Over at a Spanish blog I frequent, the question of the superiority of American literature comes up. The feeling that Spain does not have novelists of the stature of Pynchon, poets like Ashbery, or critics like Bloom. The difference of perspectives always comes into play. I have had to admit to my friend Vicente Luis Mora that I don't particularly admire Bloom. I can see how he might be admirable from afar, of course. My single most significant complaint about Bloom is that he never says anything useful, or usable. That is, I can never pin him down to an insight that I can actually paraphrase and apply in some other context. It's the kind of mind I am not drawn to. I don't just mean because his "canon" differs from mine. I mean in the sense that he has never said anything about Ashbery that makes me understand Ashbery any better, or Stevens, or any other poet we both might admire. Maybe it's the refusal to read the text closely on his part, to say something significant about the text on the page. He seems to want to do the opposite: impose a theoretical metalanguage on the reader that will prevent reading from ever taking place: the terrain of critical discussion is taken to some abstract where Bloom's own issues are the focus. That's why Bloom is much worse that even Helen Vendler, who at least is a close reader.
Take Bloom's recent book on Wisdom Literature. I can read a few pages, but only get the sense that wisdom writers are very wise and want us to be wise. There's no critical argument, just the sense that we should sit back and admire Bloom's own wisdom.
I suppose I should distinguish between the Bloom/Theorist of the Anxiety of Influence and the Bloom/Middle-brow Cultural Hero of the later anthologies and popularizations. One thing in common is that he is an uncommonly bad writer.
5 comentarios:
Say what? Agon not paraphrasable or usable? Clinamen not borderline hilarious??? C'mon! Give him *some* props...
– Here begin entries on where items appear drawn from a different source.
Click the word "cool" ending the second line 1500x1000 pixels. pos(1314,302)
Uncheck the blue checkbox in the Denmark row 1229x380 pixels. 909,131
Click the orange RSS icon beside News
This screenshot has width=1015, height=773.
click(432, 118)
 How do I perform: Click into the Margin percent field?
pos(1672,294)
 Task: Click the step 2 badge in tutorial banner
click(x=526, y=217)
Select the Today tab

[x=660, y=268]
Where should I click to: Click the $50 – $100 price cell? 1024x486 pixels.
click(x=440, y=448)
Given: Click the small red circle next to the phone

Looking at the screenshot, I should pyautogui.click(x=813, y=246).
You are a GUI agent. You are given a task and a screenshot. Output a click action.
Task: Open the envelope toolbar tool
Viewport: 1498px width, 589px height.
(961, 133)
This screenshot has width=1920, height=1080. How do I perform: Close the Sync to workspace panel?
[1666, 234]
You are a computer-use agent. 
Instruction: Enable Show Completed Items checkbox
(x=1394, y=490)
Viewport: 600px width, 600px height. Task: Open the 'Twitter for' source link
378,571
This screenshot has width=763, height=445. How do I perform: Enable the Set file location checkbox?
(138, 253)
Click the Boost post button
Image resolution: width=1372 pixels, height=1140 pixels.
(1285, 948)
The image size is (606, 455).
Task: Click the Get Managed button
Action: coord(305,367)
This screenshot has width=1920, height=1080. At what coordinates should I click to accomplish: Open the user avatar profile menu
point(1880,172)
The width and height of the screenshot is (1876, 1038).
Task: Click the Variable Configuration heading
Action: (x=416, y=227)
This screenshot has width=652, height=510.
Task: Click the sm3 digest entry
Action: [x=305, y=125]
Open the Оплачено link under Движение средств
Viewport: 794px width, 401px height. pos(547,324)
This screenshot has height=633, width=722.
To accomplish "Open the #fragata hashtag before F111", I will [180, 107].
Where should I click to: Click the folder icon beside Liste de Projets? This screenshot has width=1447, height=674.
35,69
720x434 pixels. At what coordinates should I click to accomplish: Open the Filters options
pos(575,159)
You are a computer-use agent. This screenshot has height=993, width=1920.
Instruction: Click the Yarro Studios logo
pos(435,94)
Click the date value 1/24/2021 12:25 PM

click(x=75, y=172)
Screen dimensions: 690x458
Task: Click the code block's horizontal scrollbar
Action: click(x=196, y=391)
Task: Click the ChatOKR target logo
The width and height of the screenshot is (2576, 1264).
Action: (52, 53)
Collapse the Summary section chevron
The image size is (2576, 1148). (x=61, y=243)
Yes, clinamen is borderline hilarious.
But the revisionary ratios are not usable by anyone else. Even if I could remember what they were, I wouldn't be able to recognize another case of any particular one of them. It would be like trying to find "hasosismo" in real Latin American poetry.
One way to make Bloom less irksome is to take any of his huge universal claims (about the anxiety of influence, say) and pretend that instead of talking about everyone everywhere, he's just talking about Keats. It works, and is a lot of fun to try at parties, providing you're looking to get your ass kicked as a pretentious poetry dweeb, of course.
Couldn't you take it further and just say he's come up with an interesting theory about the way his own mind works?